Defence ministry trims Army flab; 57,000 soldiers will shift to combat roles
The Army currently deploys more soldiers on non-combat administrative and supply chain duties than in the trenches in wartime.
On Wednesday, to increase what the defence ministry terms the Army’s teeth-to-tail ratio by putting a larger percentage of soldiers on the frontline, Defence Minister Arun Jaitley ordered 65 reforms to the structure of the military.
Improving the teeth-to-tail ratio involves whittling down administrative and logistic units that support combat operations, and redeploying the manpower thus saved into combat units. The defence ministry says the 65 reforms must be completed by December 31, 2019, involving “redeployment and restructuring of approximately 57,000 posts of soldiers and civilians.”
These reforms are part of the 99 measures recommended by the Lieutenant General (Retired) D B Shekatkar Committee, which former defence minister Manohar Parrikar constituted in 2015. The committee submitted its report to Parrikar on December 21, 2016.
The committee discovered that the Army’s teeth-to-tail ratio was an unsatisfactory 1:1.15. That means every 100 combatants directly fighting the enemy had 115 soldiers supporting them logistically and administratively. The committee aims to improve the teeth-to-tail ratio to 1:1 or better.
The committee noted in its report that accepting its recommendations over the next five years would shave Rs 25,000 crore off the annual defence budget.

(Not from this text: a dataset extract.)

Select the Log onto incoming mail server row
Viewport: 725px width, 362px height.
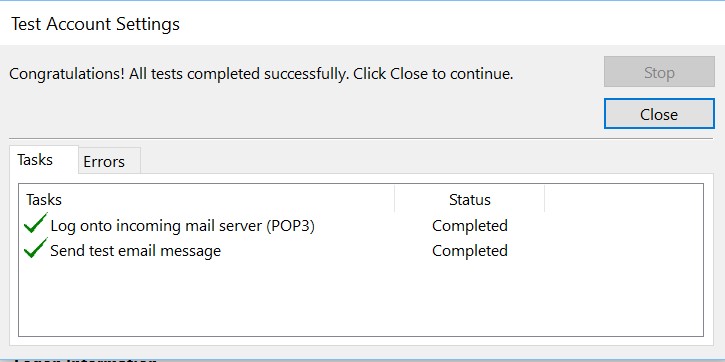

The defence ministry says it sent the committee’s recommendations to the military for studying their feasibility and making an implementation plan. Business Standard learns the Army recommended the implementation of 80 reforms. Now, in what the ministry terms “the first phase of the reforms”, 65 of those are being implemented.
The cuts announced on Wednesday are to signals units that handle communications, equipment repair echelons, supply and transport units, including animal transport (mules), supply echelons for rations, ammunition and equipment, and the closure of military farms and Army postal establishments in peace areas.

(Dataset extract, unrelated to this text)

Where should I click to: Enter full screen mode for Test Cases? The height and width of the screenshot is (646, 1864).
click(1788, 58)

Enabling such cuts are technological advances in digital communications, improved road infrastructure across the country, the availability of transport vehicles with higher carrying capacities, and the availability through civilian wholesale markets of rations, fuel and equipment in border regions where the Army needed to be self-sufficient in earlier times.
The Army’s massive manpower – some 38,000 officers and 1.1 million soldiers – has been a drain on its budget, leaving insufficient money for equipment modernisation. The pressure to restructure manpower has increased over the last decade, with the Army adding 80,000-90,000 soldiers for two new mountain divisions and a mountain strike corps for the China border.
Now more personnel are needed to establish ‘new generation warfare’ organisations like the proposed ‘cyber command’ and ‘aerospace command’. With the Prime Minister making it clear to the top military command in December 2015 that increasing the military’s size was no longer an option, the 57,000 troops saved by the new reforms could be redeployed to these organisations, say military sources.
Senior military officers, speaking anonymously, point out the defence ministry has only picked the low-hanging fruit from the Shekatkar Committee recommendations, bypassing the deeper structural reforms that require political will. There is no move to introduce the recommended tri-service command, which would generate not just operational advantages but also savings by eliminating redundancies in the three services. Nor is there any move towards setting up tri-service ‘theatre commands’ as China’s People’s Liberation Army has recently done. The ministry is silent, too, on the committee’s proposal for more tri-service training establishments.
Ministry officials, echoing a familiar refrain, say the deeper reforms have not been implemented “because they require discussions with, and consensus amongst, a larger number of stakeholders.”
Nor is there any move towards the committee’s recommendation to institute a ‘roll-on plan’ for capital expenditure, which would enable unspent capital allocations from one year to be rolled over to the next year to prevent it from lapsing due to procedural delays in concluding procurement contracts. Year after year, the military surrenders thousands of crores of unspent capital allocations – at the end of 2016-17, the military surrendered just short of Rs 7,000 crore.